Ma noi, cosa crediamo? Cosa ci attende dopo la morte? Pensiamo, come Foscolo, che continueremo a vivere solamente nella memoria di chi resta? Oppure siamo convinti che, una volta morti, continueremo ad esistere anche quando non ci sarà più nessuno a ricordarci? Anche se è vero che «in faccia alla morte l’enigma della condizione umana diventa sommo» (Gaudium et Spes 18), noi cristiani crediamo che la luce della Rivelazione sia capace di fendere il buio dell’incertezza e della paura umane. D’altra parte il cristianesimo crede nell’immortalità dell’anima, non è vero? Beh, sì e no. O almeno, non è sempre stato così e, comunque, non per le ragioni che comunemente si immaginano. Nei primi secoli del cristianesimo la fede nell’immortalità dell’anima non era un assunto così ovvio. I primi cristiani, attenti lettori della Sacra Scrittura, avevano solide ragioni per ritenere che l’anima non fosse immortale: si pensi ad esempio al concetto di «seconda morte» menzionato nell’Apocalisse (es. Ap 20,14) e, soprattutto, alle parole di Gesù: «Temete piuttosto colui che ha il potere di far perire nella Geènna sia l’anima che il corpo» (Mt 10,28). E non c’è da meravigliarsi più di tanto perché il cuore del messaggio cristiano, il kèrygma evangelico, non si fonda sull’immortalità dell’anima, ma sulla resurrezione della carne.

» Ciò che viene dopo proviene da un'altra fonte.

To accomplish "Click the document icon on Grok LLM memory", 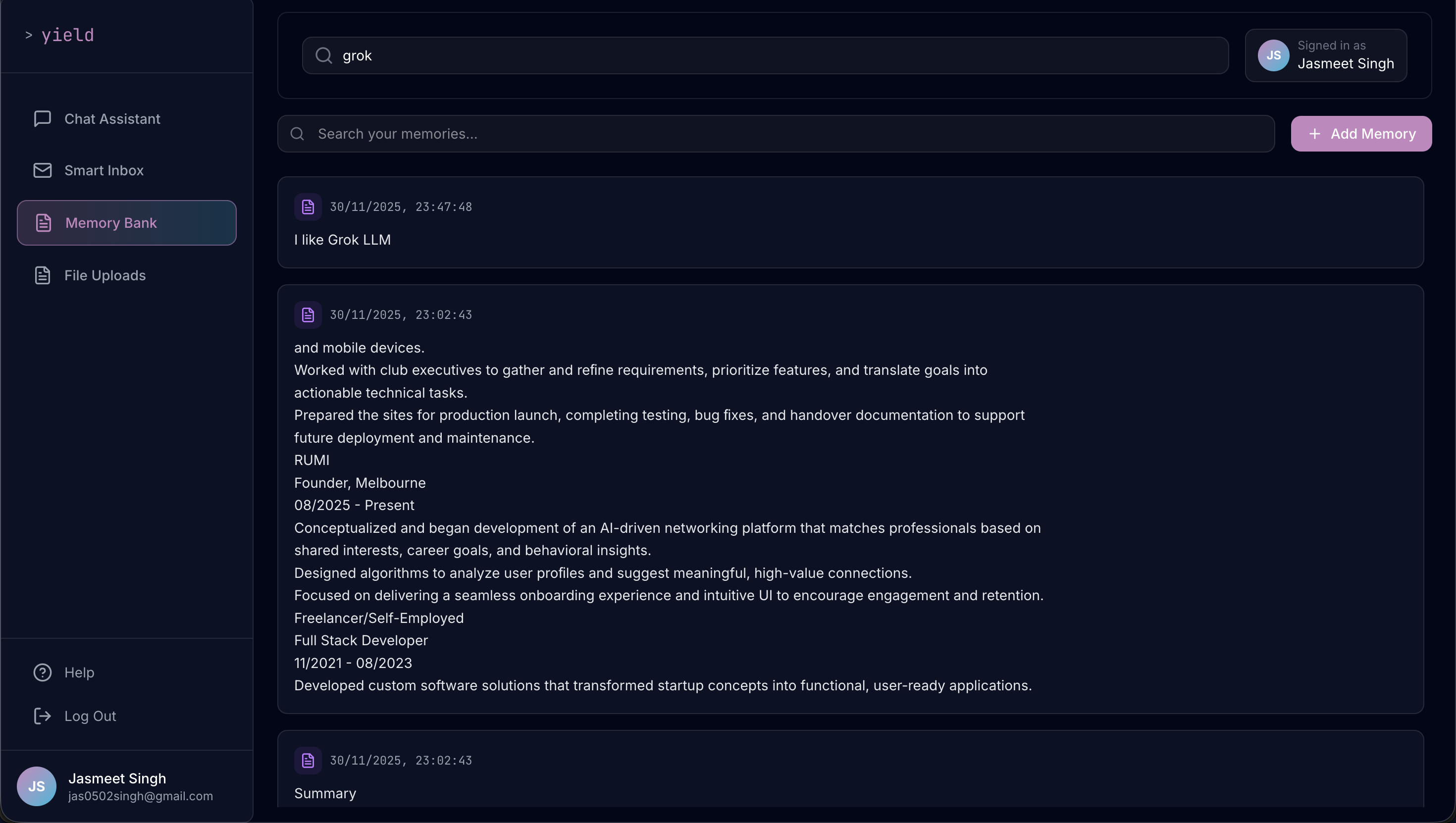I will (308, 206).
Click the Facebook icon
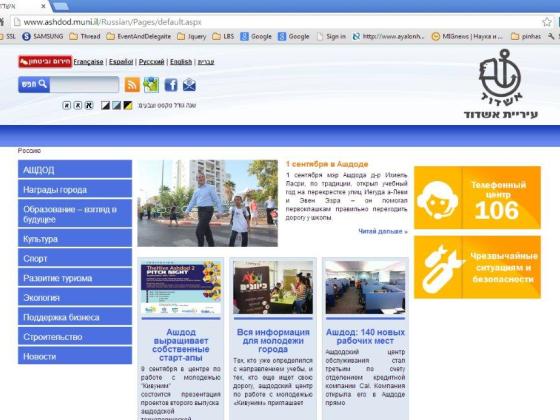 click(x=171, y=85)
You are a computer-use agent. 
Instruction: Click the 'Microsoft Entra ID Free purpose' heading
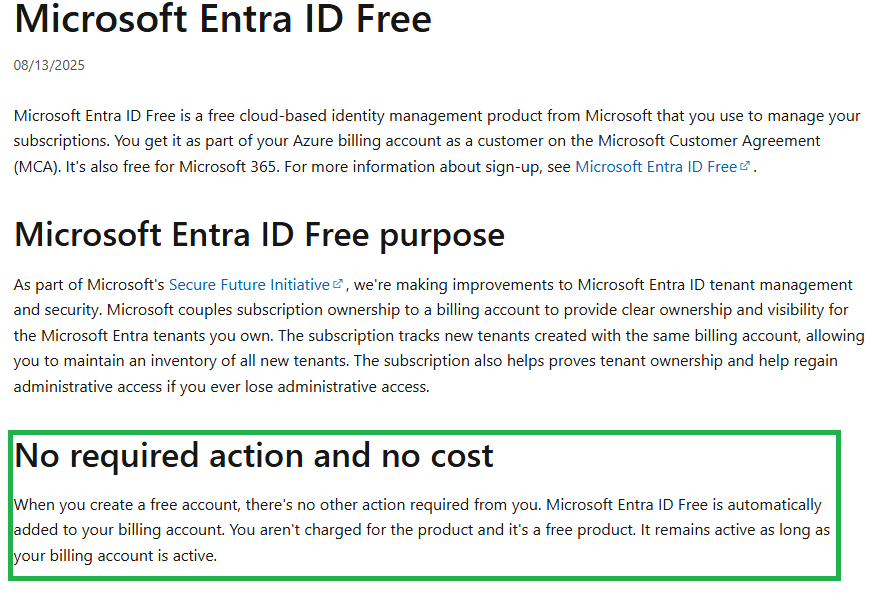point(259,234)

I Padri della Chiesa, lungo i secoli, hanno certamente approfondito il tema della natura dell’anima, ma non ne hanno proclamato l’immortalità per le stesse ragioni filosofiche o religiose del mondo greco-latino. L’anima, secondo il pensiero cristiano antico, non è immortale perché gode di una parentela intrinseca con l’anima degli dèi (συγγένεια πρὸς θεούς), come si credeva ad esempio nel platonismo o nell’orfismo, ma per volontà divina, per un atto d’amore completamente gratuito di Dio. In altre parole è il Creatore che, nel suo amore sconfinato, non vuole che ciò che ha creato smetta di esistere. Mai! Ogni cosa che esiste è voluta da Dio e, proprio per questo motivo, continua ad esistere anche oltre la morte. Come scrive Ilario di Poitiers: «A nulla servirebbe avere una concezione giusta di Dio, se ogni forma di coscienza fosse distrutta radicalmente alla morte e consumata da una sorta di consunzione della natura decadente. Inoltre, non sarebbe cosa degna di Dio aver creato l’uomo in questa vita, dotato di equilibrio e sapienza, per cessare di vivere e morire per tutta l’eternità. Se così fosse, chi non esiste diviene esistente solo per tornare al nulla, laddove sappiamo che il solo motivo per cui abbiamo ricevuto la vita è questo: che cominciasse ad esistere ciò che non esisteva, non che cessasse di esistere ciò che aveva cominciato ad esserlo» (De Trinitate, I, 14). Il sapore della riflessione patristica dei primi secoli è di chiara matrice biblica e non possiamo fare a meno di ritrovare il volto di quel «Dio amante della vita» di cui parla il libro della Sapienza: «Tu infatti ami tutte le cose che esistono e non provi disgusto per nessuna delle cose che hai creato. Potrebbe conservarsi ciò che da te non fu chiamato all’esistenza?» (Sap 11,24-25).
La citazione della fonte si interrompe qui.